Cohesity is changing the definition of secondary storage

Cohesity LogoBack at Storage Field Day 8, Cohesity presented their newly announced solution to optimize secondary storage usage and how to get more bang for your buck on secondary storage. One critical thing to note here is that Cohesity changes the definition of secondary storage! In their view, secondary storage is everything that’s not Tier 1, high performance, mission critical stuff. So yes, that’s backups.. but it’s also test and development, file shares, archives, etc.

The Cohesity Platform

Cohesity wants to consolidate all your secondary storage on one system in a web-scale manner:

  • Infinitely/incrementally scalable
  • With no single point of bottleneck
  • Components may be down indefinitely – there’s no need for a sysadmin to replace a broken part within 15 minutes, it can wait till the next scheduled data center visit
  • Always available, during normal operations and during upgrades
  • With heterogeneous hardware

Their hardware platform currently comes in two flavors, with the biggest difference being hardware.

Cohesity hardware

The C2500 blocks are 96TB each, with the smaller C2300 at 48TB per 2U block. Cohesity has tested a 32-node system that maxed out at 3PB; their biggest customer install in the field is currently 12 nodes.

Each node contains some PCI-e based Flash. The Cohesity distributed architecture called OASIS (Open Architecture for Scalable Intelligent Storage) writes data to the two tiers in a manner that depends on the underlying storage technology: Cohesity calls it TOWS or Tier-Optimized Write Scheme. Spinning disks prefer sequential I/O and thus writes data out-of-place; an SSD doesn’t mind random I/O so incoming writes are placed in the “correct” location straight away.

The Cohesity system integrates into VMware environments using VADP. In case an incremental backup is sent to the C2000 systems, this data is combined with the original full backup. The backups are also file aware, i.e. you can browse the VMDKs and restore individual files from within the VMDK. If you want to restore a virtual machine you can either restore it to primary storage, or power it on the Cohesity appliance and then storage VMotion it back to the production system.

OASIS in its foundation supports a pretty impressive analytics workbench, that can for example be used for PII compliance checks. If one of the standard Analytics workloads don’t suit you, you can inject your own custom code via a Java interface and run for example a customized search for SSNs. Check out the demo of this in the second-to-last video located over here.

My thoughts on Cohesity

Cohesity redefines the concept and definition of secondary storage. For them, primary storage is mission critical apps and secondary storage is basically everything else. There’s a lot to be gained by consolidating all these different copies of data in one system, which is why they focus on this part of the data infrastructure.

In principle I completely agree. Each copy of data costs money. If you can consolidate those copies and put them to use with something that actually raises company income, go for it. It’s the profitable thing to do.

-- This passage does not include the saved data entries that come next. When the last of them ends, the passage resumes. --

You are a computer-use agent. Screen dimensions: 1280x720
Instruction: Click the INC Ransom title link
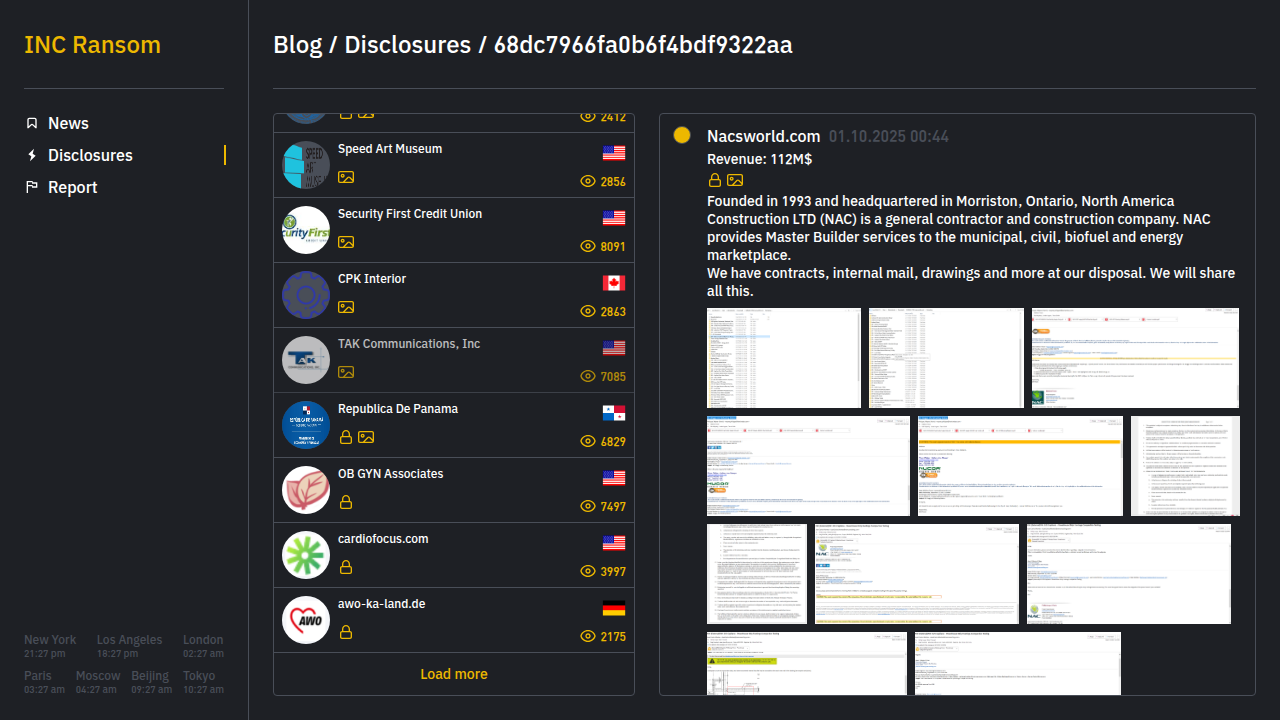point(92,45)

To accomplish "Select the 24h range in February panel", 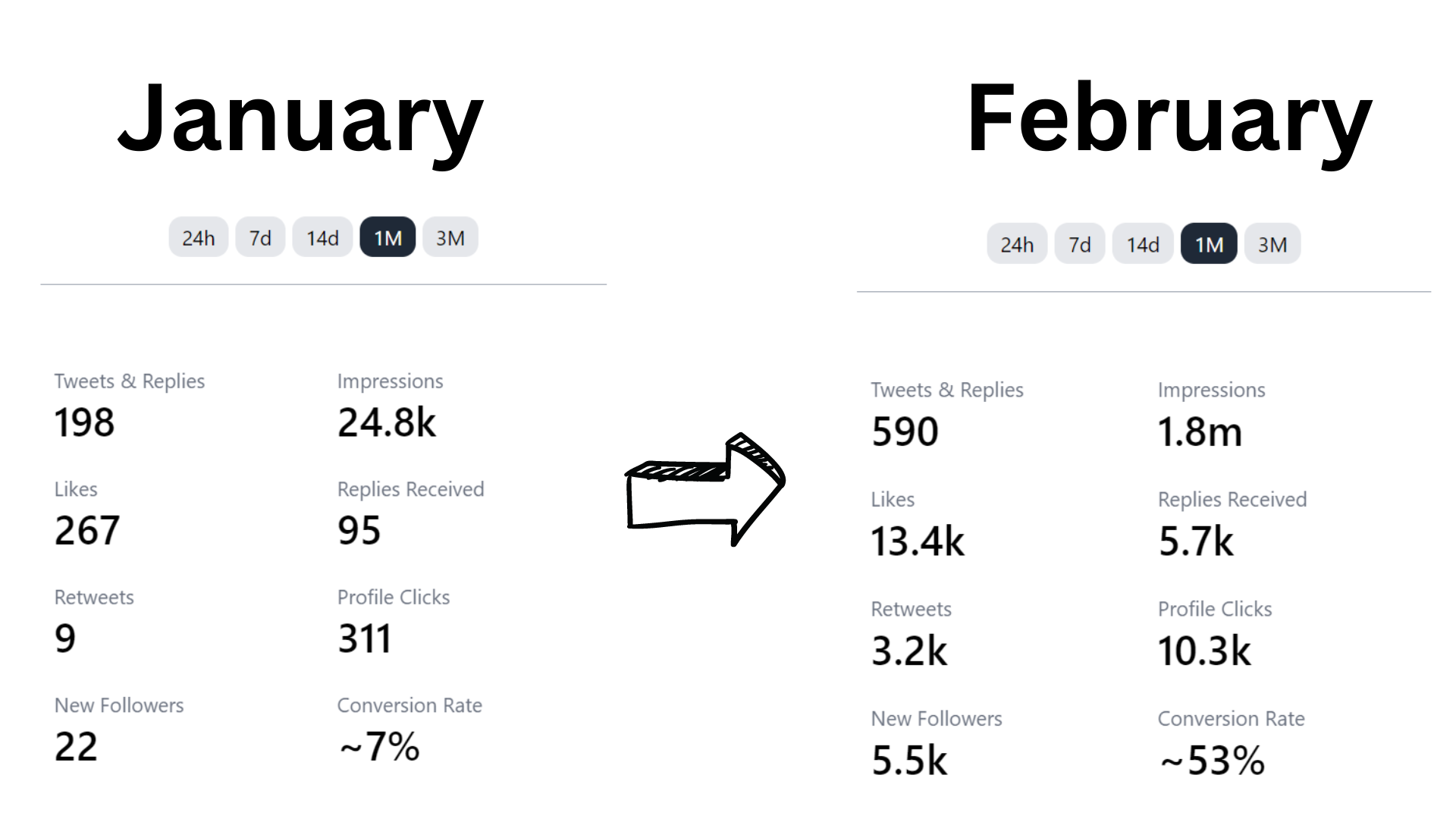I will click(1017, 244).
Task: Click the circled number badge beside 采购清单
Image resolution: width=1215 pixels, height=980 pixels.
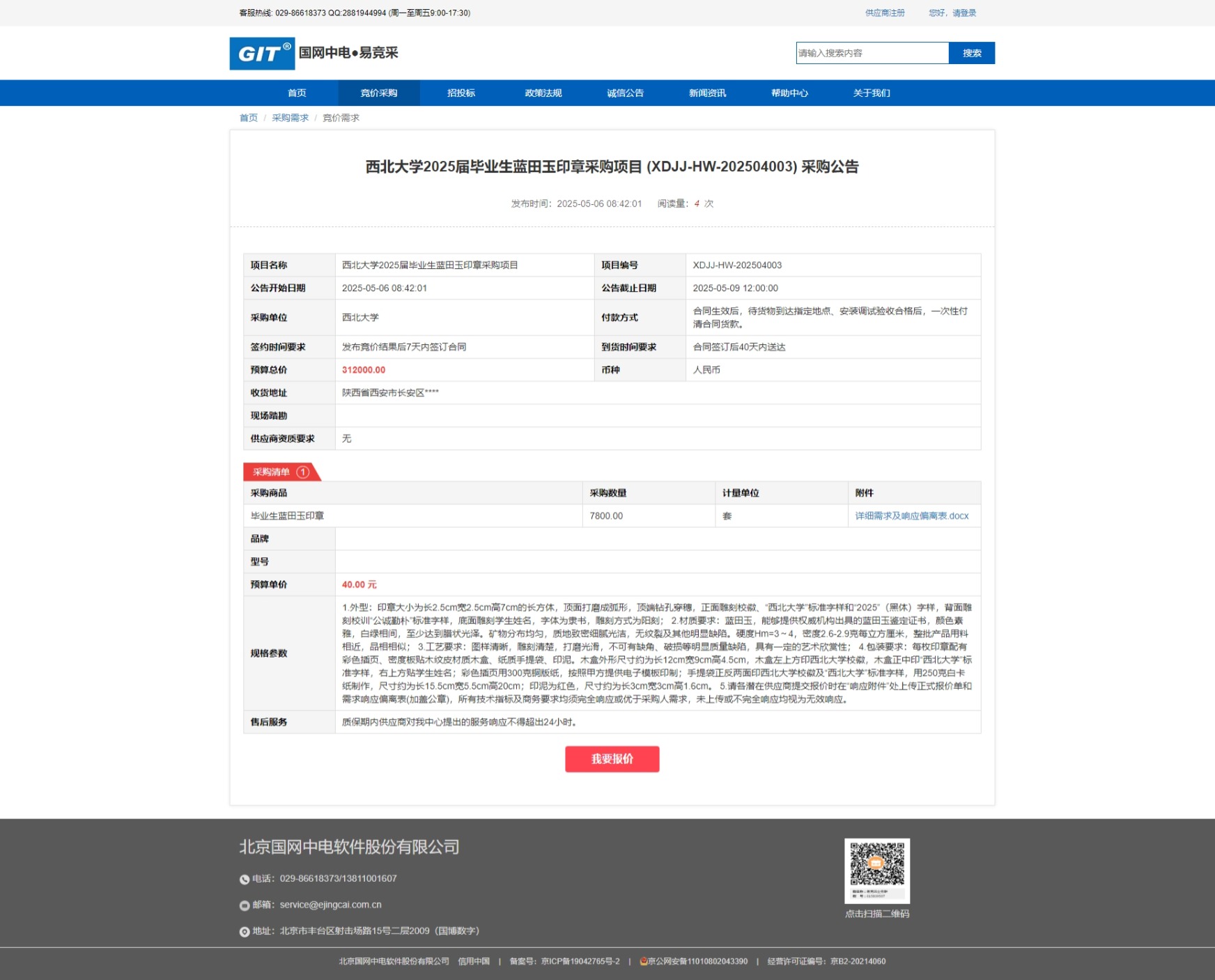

I start to look a bit more worried when you are consolidating live data and backups on one system. You’re now putting all your eggs in one basket. The only reason we make backups of data is that we want to be able to restore data in case we need to. Backing up your Tier 1 applications to the Cohesity systems: no problem. Running some analytics on this data: sure! Store some files shares on the Cohesity systems to use left-over capacity: why not. Back up those file shares to the same Cohesity cluster: in my opinion, hell no.

If you want to play it safe, backup data should be in a different system than your production copy. Preferably in a completely different type of system. You want to defend against data corruption and accidental deletion, but also against faulty software releases, hackers and what-not. Which is where the definition of primary and secondary storage comes in: secondary storage is a copy of primary storage. Thankfully, the Cohesity systems support replication, both inside the Cohesity cluster, to a second cluster or to the cloud, so this shouldn’t be a limitation in those use cases. See the comment section below for more info.

Terminology wise I think the Cohesity approach in deviating from infrastructure-wide definitions like primary and secondary storage is risky. In my experience IT projects fail primarily on communication problems. If I’d have to pick a ratio, its 80% communication and only 20% technology. If you change definitions that everyone in the room considers a given, there’s bound to be problems later on. Expectations shift, someone assumes something and before you know it there’s trouble.

The Cohesity products went GA a couple of days before the Storage Field Day 8 presentation took place. It’s still a 1.0 product and it will take some time to find its place and grow into it. Cohesity is trying to cover a whole lot of use cases and if they get their marketing message exactly right, they will definitely succeed in a number of those areas. I’m curious to see how they will do in 2016: their foundation looks solid, now it’s a matter of applying it to the right use cases.

If you want to read the comments by other delegates, check out Scott’s postDan’s post or this post by Mark.

Disclaimer: GestaltIT paid for the flight, hotel and various other expenses to make it possible for me to attend SFD8. I was however not compensated for my time and there is no requirement to blog or tweet about any of the presentations. Everything I post is of my own accord.